WHAT YOU ARE ASKED TO DO:
Set out exactly every line of the entries below, starting at the line that holds "1280x800 pixels." and stopping after the line that holds "Toggle visibility of".
Content starts
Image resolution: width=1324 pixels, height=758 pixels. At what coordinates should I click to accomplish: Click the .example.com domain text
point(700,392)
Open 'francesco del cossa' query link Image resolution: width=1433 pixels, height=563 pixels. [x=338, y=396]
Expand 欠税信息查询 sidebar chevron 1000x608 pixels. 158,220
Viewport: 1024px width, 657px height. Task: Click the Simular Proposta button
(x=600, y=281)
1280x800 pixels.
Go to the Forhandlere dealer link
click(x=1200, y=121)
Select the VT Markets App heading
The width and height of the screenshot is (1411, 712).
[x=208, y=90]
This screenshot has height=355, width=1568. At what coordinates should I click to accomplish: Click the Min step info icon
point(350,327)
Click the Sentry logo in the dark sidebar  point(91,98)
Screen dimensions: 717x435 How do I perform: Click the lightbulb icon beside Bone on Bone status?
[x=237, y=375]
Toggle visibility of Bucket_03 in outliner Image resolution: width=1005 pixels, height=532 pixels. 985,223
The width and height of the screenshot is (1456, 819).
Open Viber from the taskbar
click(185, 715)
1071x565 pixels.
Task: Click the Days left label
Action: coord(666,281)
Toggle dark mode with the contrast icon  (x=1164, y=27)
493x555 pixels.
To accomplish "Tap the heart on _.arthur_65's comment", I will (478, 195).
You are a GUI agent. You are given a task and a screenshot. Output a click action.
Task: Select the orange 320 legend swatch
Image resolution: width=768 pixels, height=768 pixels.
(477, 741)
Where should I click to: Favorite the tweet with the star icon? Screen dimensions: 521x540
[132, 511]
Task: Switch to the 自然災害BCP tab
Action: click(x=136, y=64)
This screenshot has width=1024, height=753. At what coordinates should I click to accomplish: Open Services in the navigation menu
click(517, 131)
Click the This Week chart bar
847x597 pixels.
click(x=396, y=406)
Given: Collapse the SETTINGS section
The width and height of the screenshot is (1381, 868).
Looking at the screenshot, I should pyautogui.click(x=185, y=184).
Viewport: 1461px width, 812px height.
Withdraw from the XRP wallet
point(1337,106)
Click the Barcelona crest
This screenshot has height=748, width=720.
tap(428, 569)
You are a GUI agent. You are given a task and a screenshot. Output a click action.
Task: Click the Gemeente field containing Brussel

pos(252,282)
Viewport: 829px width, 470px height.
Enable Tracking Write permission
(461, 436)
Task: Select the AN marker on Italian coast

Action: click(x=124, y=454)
Content ends
EXPECTED OUTPUT:
1280x800 pixels.
Go to the Forhandlere dealer link
click(x=1200, y=121)
Select the VT Markets App heading
The width and height of the screenshot is (1411, 712).
[x=208, y=90]
This screenshot has height=355, width=1568. At what coordinates should I click to accomplish: Click the Min step info icon
point(350,327)
Click the Sentry logo in the dark sidebar  point(91,98)
Screen dimensions: 717x435 How do I perform: Click the lightbulb icon beside Bone on Bone status?
[x=237, y=375]
Toggle visibility of Bucket_03 in outliner Image resolution: width=1005 pixels, height=532 pixels. 985,223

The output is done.